The five-day hearing began at the High Court in London yesterday with the defendants arguing the case should be dismissed without trial. They argue the claim is ‘wholly speculative’ with a lack of causal evidence meaning it has ‘no realistic prospect of success’.

But Marie Lyon, 76, of the Association for Children Damaged by Hormone Pregnancy Tests, said women and children had already ‘died waiting for justice’. Her daughter Sarah was born with a partially formed arm, which she believes was the result of taking the pills.
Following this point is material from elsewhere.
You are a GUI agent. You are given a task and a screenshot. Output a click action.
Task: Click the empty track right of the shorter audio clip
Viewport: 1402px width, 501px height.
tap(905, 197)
Marie Lyon, 76, pictured, of the Association for Children Damaged by Hormone Pregnancy Tests, said women and children had already ‘died waiting for justice’. Her daughter Sarah was born with a partially formed arm, which she believes was the result of taking the pills

Around 200 people who say they have been harmed by Primodos are bringing the compensation case against Bayer Pharma, Schering Health Care, Aventis Pharma and the Government. Pictured: Claimants outside the High Court

Around 200 people who say they have been harmed by Primodos are bringing the compensation case against Bayer Pharma, Schering Health Care, Aventis Pharma and the Government. Pictured: Claimants outside the High Court

Speaking outside court, she said: ‘We want acknowledgment and acceptance that they were able to prevent this from happening and that’s more important to us than anything – to stop it happening again.

‘The second reason we want it is to get rid of guilt. Every one of our mums, including me, feel guilt that we took the tablets, that we didn’t ask and we didn’t question.

‘As first-time mums, as many of us were, we never dreamed of questioning our GP. That guilt will never go away for all of us.

‘The third reason we need to be heard is redress. We’ve lost three of our children in their late 40s, early 50s, who have died from the effects and that was in the last three months.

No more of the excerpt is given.